You have to explain why/how Kangaroos, Koalas, Thylacines (and the other marsupials limited to Australia), all uniformly up and left, solely to Australia, Dodo Birds (flightless and completely helpless against common predators) to the Mauritius islands (where such predators didn't exist until man brought them) and why/how Armadillos, Rattlesnakes, and Poison Dart Frogs scurried, slithered, and hopped solely to the new world after the flood. What prevented camels, elephants, rhinoceroses, and other strictly Old World animals capable of faster travel from doing the same if such a bridge was so recently available?

There are several causes for cross-cutting. Swamp muck is soft for thousands of years. Trees usually fall flat, but they occasionally can be deposited vertically into the muck. Erosion can cause sediment to be re-deposited. Geology 101.

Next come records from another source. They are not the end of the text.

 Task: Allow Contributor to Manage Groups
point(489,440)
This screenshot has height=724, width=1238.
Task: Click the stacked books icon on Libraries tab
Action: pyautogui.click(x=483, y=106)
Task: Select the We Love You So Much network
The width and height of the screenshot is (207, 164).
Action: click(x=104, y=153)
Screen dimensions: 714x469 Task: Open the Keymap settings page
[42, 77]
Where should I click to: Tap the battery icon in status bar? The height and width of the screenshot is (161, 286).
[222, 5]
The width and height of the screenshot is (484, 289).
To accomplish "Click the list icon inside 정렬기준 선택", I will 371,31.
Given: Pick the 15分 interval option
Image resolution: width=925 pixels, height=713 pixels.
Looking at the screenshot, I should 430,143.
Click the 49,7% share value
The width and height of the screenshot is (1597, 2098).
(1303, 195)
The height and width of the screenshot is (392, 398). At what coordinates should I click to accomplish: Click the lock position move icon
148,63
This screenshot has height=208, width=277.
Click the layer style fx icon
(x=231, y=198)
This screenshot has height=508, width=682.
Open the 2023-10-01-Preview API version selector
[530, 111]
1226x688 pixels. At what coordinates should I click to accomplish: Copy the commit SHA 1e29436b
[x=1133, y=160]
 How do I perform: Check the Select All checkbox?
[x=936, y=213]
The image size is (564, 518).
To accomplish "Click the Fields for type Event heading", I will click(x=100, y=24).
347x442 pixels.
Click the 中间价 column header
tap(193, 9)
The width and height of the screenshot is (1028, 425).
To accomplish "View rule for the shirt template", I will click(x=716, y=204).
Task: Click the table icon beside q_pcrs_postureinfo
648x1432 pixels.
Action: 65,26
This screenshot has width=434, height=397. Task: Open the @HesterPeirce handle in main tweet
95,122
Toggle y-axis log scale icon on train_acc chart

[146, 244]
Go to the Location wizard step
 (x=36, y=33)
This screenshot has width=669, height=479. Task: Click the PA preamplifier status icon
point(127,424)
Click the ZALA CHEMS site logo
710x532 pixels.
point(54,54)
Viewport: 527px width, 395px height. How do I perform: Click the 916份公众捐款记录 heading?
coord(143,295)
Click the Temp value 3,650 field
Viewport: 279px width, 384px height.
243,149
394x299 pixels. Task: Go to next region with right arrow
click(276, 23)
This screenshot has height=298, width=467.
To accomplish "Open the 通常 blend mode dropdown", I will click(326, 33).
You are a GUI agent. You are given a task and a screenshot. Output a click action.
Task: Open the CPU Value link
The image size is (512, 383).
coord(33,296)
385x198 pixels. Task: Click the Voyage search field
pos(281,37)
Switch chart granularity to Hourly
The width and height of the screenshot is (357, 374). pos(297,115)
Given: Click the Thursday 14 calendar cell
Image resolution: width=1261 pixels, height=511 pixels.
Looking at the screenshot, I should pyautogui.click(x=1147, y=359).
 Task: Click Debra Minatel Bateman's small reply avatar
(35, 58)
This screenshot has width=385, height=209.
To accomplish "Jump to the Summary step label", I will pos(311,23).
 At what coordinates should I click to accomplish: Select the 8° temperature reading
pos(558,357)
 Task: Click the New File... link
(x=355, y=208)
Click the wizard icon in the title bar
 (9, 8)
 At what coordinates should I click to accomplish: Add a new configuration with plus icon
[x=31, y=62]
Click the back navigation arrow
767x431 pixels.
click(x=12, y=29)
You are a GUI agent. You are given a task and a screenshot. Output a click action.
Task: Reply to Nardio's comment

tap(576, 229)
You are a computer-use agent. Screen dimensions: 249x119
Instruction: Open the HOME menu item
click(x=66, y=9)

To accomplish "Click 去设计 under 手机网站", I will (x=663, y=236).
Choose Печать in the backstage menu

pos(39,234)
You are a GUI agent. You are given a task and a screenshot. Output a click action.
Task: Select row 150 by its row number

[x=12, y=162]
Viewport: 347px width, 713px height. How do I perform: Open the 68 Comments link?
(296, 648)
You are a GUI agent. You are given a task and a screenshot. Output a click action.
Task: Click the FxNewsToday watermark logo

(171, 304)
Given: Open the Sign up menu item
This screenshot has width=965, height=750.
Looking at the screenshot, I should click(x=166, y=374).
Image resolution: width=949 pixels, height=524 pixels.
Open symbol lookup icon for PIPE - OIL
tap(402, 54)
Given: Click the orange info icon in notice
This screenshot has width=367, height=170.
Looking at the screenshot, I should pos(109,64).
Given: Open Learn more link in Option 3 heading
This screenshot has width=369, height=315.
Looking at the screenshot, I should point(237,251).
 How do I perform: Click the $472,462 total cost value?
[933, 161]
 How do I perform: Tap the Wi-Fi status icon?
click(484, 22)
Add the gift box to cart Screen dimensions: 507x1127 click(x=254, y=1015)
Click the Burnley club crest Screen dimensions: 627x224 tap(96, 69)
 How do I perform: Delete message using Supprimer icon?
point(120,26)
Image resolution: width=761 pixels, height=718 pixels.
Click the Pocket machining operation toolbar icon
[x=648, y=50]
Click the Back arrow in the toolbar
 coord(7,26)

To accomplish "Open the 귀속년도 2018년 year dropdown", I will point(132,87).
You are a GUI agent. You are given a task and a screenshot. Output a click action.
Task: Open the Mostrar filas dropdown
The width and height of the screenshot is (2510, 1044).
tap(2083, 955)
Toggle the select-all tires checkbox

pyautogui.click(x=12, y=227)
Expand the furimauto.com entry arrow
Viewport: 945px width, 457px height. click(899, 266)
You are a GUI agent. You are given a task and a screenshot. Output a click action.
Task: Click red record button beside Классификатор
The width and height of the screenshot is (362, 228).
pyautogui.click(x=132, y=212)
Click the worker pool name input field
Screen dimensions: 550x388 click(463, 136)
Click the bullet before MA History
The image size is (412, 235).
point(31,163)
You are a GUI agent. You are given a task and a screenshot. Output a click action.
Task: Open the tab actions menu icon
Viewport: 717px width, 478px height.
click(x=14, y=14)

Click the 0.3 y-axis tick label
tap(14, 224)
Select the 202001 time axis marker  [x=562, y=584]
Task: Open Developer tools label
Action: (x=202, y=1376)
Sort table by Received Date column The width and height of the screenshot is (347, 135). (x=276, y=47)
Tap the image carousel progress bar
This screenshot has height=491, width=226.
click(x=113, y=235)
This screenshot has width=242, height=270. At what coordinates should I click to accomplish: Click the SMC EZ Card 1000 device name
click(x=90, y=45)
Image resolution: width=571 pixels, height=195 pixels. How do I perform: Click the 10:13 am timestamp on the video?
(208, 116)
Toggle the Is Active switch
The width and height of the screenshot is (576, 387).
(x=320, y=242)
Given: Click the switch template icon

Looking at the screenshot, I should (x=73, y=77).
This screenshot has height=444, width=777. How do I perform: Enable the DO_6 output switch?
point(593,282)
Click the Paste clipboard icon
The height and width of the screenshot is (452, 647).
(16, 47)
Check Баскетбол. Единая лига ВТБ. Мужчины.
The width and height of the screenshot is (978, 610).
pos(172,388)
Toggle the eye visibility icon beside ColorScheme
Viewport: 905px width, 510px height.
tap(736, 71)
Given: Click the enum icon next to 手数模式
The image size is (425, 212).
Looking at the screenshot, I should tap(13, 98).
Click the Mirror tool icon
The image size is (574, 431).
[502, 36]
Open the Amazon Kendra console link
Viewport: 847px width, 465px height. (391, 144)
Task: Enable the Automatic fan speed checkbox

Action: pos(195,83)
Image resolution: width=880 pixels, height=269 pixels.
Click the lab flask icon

You have also misquoted me with this comment;

"EIAF says our coccyx is a useless "tail" vestige."

Vestigial Organs (as defined by the Medical Dictionary) - an undeveloped organ that, in the embryo or in some ancestor, was well developed and functional.

"Completely useless" is not the meaning of vestigial, but rather the straw man definition creationists use. Aside from the medical definition of vestigial, here is the description Darwin gave.

"An organ, serving for two purposes, may become rudimentary or utterly aborted for one, even the more important purpose, and remain perfectly efficient for the other." - Darwin, The Origin of Species, Chap 14.

Python Spurs

1-These spurs are accompanied by a pelvic girdle (coincidently, so are legs).
2-Only males use them for mating yet females have them as well.
3-Like other snakes, python embryos have legs which they reabsorb (though pythons only reabsorb them to a point—at which point creationists believe they become spurs and not legs at all).
4-Other snakes apparently mate just fine without spurs.
5-Male pythons that have lost their spurs, apparently still mate
6-The anatomy of Pachyrhachis Problematicus (ancient fossilized snakes with limbs which we find in the same overall part of the world where we find Pythons) suggests close relationship to Pythons/Boas.
7-The tiny leg stubs we find in Pachyrhachis Problematicus wouldn't have allowed them to walk upright (therefore this doesn't validate the Genesis story).

Coccyx

Apparently we don't need a coccyx, given the existence of a Coccygectomy (the surgical removal of the Coccyx). Coccydynia is the inflammation of the bony area (tailbone or coccyx) located between the buttocks is referred to as coccydynia. Coccydynia is associated with pain and tenderness at the tip of the tailbone between the buttocks. The pain is often worsened by sitting. The coccyx manifests itself as a TAIL in our embryonic stage, during which time it becomes reabsorbed to the point of becoming a coccyx. Evolution is stuck to "modifying what's there" whereas a Creator can create anything he/she wants. Think about it.

Wisdom Teeth

Interesting take on wisdom teeth. Now you have to explain why we're required to lose other teeth in order for these 3rd molars to become useful, and why suffering from them results from having the hygiene that allows you to keep all of our teeth.

The fossil record shows faunal succession, including transitional forms, and the creationist response to this is full of dishonest quote mining and straw man arguments.